La déclaration victorieuse du ministre qatarien des Affaires étrangères dans les colonnes de ‘’JA’’ a fait l’objet d’un ‘’démenti’’ en coulisse dont le manque de vigueur et le non-respect du parallélisme des formes affaiblissent encore plus la diplomatie sénégalaise dans ce dossier. ‘‘Dakar a fini par se rendre compte qu’il avait pris la mauvaise décision. Le président sénégalais, Macky Sall, a expliqué à l’émir qu’il avait été trompé et qu’il voulait réinstaller son ambassadeur à Doha’’, a affirmé Mohammed Ibn Abderrahmane Al Thani.

Reste à savoir pourquoi, avec cette affirmation du chef de la diplomatie qatarien, la précision côté sénégalais s’est faite anonymement par voie de presse. 

Soft Power

Le Sénégal, qui a traditionnellement conduit son action diplomatique sur d’excellentes relations avec la France, les USA, le Maroc et l’Arabie saoudite, est en très mauvaise posture dans cette affaire. Riyad et Doha appliquent sans retenue la diplomatie du chéquier envers des pays dont la subsistance dépend, des fois, de ces flux d’argent principalement. Dans l’expression de vieilles rivalités, avec en toile de fond l’Iran, Doha et Riyad s’accusent mutuellement de pressions diplomatiques pour mettre au pas les pays moins forts. Le petit poucet sénégalais est plus victime de cette instrumentalisation géopolitique qu’il aggrave en voulant contenter tout le monde sans fâcher personne.

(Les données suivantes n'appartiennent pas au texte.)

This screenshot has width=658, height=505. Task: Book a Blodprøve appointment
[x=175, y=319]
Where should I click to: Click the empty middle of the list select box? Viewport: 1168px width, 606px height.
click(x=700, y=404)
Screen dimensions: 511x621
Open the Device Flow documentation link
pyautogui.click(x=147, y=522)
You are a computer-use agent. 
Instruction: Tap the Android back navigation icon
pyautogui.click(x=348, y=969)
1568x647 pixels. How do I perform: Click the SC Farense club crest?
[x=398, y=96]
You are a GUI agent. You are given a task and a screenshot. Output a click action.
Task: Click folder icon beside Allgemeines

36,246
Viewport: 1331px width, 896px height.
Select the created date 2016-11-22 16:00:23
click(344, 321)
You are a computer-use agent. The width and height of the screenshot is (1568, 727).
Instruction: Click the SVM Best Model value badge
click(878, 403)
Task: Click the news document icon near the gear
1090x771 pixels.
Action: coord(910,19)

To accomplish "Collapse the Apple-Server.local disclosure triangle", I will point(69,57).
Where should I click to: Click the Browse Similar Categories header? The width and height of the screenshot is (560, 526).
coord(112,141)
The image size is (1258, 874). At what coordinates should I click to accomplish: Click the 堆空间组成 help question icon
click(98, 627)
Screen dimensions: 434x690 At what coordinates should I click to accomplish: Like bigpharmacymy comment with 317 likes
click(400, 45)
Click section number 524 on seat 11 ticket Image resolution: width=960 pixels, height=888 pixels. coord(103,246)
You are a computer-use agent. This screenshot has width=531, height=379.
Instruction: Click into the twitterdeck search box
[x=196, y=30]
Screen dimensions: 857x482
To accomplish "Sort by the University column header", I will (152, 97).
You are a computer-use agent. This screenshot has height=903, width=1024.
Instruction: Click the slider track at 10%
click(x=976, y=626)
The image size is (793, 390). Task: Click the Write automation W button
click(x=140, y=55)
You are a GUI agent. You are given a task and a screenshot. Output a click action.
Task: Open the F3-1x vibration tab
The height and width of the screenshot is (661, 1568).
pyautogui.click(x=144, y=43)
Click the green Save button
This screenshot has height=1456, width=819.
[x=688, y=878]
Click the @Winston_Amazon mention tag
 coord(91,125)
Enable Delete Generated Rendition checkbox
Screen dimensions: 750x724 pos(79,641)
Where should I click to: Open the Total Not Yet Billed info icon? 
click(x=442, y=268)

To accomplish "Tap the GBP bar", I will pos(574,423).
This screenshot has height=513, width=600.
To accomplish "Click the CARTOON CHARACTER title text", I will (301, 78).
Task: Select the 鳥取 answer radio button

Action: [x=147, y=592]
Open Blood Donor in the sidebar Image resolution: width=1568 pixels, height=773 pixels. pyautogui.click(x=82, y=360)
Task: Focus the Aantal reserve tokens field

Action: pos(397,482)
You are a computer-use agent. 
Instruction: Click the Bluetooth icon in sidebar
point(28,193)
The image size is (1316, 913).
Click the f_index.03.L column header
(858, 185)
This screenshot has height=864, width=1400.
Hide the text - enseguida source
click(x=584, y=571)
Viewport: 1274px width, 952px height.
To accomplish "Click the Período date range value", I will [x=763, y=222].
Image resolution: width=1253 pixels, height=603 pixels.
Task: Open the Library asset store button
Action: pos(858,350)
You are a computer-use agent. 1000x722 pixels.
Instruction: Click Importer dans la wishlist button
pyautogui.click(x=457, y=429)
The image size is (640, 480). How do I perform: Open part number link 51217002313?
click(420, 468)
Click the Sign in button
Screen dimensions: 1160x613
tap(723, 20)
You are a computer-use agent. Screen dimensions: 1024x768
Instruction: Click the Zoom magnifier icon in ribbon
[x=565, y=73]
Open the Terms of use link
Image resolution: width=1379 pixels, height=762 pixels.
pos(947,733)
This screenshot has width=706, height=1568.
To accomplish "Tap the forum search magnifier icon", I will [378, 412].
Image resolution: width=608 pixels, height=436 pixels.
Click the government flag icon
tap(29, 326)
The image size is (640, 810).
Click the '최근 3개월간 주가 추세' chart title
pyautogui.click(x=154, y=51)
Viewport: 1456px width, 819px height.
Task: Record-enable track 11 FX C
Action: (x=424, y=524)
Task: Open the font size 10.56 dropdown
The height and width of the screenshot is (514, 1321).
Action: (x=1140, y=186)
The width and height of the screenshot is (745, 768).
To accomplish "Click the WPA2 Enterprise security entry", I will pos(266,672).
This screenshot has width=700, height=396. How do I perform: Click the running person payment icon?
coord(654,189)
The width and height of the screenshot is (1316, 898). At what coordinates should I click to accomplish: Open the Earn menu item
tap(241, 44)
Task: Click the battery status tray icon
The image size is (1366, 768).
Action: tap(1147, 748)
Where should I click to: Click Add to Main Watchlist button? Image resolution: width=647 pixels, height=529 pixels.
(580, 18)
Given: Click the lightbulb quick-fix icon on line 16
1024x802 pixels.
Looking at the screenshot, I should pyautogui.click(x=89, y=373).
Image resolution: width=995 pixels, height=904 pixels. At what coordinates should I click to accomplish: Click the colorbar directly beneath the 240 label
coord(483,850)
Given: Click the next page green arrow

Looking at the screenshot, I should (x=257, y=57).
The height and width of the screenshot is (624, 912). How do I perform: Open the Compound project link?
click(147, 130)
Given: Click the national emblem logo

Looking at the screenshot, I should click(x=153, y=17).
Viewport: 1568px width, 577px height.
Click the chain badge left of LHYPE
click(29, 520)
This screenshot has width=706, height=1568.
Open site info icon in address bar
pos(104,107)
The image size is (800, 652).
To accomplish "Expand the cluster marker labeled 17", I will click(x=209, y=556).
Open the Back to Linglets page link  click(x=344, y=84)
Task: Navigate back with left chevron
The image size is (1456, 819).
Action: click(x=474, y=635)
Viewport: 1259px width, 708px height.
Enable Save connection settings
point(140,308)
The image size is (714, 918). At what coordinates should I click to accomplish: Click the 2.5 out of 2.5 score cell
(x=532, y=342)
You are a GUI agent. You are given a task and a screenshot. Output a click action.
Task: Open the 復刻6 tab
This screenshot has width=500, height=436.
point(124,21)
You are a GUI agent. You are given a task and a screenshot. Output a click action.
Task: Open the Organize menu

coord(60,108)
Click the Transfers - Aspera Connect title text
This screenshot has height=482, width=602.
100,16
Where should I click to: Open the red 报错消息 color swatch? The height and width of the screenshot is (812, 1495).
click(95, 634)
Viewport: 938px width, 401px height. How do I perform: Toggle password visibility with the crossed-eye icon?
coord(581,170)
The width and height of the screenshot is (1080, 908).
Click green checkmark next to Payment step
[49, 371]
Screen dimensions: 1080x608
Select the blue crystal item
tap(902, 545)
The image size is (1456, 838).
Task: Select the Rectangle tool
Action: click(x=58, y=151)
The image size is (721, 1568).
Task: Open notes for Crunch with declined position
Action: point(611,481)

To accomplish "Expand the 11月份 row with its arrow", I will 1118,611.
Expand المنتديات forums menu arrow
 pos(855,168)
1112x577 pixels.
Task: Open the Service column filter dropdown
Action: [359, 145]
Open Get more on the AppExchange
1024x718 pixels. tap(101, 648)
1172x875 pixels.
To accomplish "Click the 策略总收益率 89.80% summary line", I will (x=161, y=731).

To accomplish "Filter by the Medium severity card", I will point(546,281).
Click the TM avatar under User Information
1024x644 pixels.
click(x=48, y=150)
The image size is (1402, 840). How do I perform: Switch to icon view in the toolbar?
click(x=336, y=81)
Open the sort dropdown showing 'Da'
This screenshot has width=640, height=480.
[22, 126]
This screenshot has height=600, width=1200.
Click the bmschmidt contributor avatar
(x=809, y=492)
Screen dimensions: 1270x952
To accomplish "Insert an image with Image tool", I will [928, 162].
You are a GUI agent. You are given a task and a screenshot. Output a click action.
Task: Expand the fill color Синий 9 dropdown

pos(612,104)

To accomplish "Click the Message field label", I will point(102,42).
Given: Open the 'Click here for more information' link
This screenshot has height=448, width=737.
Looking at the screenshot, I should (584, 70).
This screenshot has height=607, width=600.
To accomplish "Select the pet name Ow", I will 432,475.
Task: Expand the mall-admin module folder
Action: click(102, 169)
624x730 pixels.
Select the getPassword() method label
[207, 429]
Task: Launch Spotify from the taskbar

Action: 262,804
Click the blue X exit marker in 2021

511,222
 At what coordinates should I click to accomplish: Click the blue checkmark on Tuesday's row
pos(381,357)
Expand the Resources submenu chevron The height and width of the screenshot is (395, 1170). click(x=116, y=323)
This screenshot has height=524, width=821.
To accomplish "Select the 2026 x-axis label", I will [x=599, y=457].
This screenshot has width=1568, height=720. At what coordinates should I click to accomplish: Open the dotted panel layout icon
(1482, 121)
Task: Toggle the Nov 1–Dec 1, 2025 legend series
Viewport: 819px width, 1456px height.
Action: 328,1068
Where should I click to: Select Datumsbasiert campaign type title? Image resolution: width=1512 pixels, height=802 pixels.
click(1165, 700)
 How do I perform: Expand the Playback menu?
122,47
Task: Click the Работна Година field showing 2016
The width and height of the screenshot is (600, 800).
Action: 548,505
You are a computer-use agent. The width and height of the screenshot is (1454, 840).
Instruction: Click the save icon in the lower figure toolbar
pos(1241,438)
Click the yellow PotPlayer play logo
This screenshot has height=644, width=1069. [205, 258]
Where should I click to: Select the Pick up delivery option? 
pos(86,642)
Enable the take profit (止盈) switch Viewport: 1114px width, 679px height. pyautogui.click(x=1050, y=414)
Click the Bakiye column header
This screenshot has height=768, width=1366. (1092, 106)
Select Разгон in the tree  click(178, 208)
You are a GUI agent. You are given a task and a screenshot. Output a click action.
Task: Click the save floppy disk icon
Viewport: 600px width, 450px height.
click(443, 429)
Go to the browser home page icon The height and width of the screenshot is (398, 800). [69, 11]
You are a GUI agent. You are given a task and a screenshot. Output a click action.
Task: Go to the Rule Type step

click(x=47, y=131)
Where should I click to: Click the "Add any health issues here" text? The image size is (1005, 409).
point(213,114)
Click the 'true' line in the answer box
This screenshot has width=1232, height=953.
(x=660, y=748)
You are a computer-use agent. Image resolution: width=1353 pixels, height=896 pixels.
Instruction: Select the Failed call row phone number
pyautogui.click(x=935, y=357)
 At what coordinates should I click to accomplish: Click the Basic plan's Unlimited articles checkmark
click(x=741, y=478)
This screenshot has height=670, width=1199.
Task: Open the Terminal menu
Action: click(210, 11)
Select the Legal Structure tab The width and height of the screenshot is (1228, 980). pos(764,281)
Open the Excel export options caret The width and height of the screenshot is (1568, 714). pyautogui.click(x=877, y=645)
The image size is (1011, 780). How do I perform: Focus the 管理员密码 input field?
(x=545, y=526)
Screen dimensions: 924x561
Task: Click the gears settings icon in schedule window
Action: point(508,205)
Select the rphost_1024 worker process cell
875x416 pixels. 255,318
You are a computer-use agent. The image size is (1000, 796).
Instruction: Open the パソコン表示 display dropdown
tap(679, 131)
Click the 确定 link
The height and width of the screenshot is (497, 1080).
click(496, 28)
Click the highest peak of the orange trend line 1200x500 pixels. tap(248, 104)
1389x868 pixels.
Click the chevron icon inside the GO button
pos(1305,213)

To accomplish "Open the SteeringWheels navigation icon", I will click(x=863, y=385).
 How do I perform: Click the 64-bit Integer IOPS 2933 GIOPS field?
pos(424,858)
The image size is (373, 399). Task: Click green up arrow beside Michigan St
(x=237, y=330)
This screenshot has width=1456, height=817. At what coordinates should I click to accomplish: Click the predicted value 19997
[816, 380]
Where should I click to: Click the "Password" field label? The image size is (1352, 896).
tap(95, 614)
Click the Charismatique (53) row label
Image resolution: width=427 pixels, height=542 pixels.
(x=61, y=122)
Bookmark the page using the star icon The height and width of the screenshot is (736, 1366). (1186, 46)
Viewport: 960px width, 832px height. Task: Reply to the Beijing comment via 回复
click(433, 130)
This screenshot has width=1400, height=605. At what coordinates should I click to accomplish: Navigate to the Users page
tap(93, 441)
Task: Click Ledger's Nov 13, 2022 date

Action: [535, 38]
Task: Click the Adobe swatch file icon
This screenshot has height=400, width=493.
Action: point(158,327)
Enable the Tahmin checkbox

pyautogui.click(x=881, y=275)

En décidant de faire regagner l’ambassadeur en poste à Doha, Dakar est en train de finir par ce qu’il aurait dû commencer : ne pas prendre parti, quelles que soient les pressions, et se poser en médiateur comme Rabat.

En 2014, Riyad avait réussi à intimider le Qatar, ce turbulent pays émergent sur la scène internationale, en demandant aux pays du Conseil de coopération du Golfe (CCG) de rompre leurs relations diplomatiques avec Doha, qui soutenait les ennemis stratégiques de l’Arabie saoudite : l’Iran et les Frères musulmans. Une injonction à laquelle s’était finalement pliée le Qatar avant que ne survienne cette grave crise diplomatique. Au-delà de ces tiraillements dans le Golfe, c’est la main active du président américain Donald Trump à donner à l’Arabie saoudite les premiers rôles dans un affrontement souterrain contre l’Iran, qui complique la donne pour ce petit émirat, quatrième producteur mondial de gaz, membre associé de l’Organisation internationale de la Francophonie, et le plus notoire, propriétaire du club de foot de la capitale française, PSG, à travers son fonds d’investissement Qatari Sport Investment (QSI). Et dans cette guerre sourde, pour couper le lien avec l’Iran et isoler enfin la puissance chiite, rien n’est laissé au hasard. Même une remise en question de l’attribution du Mondial-2022.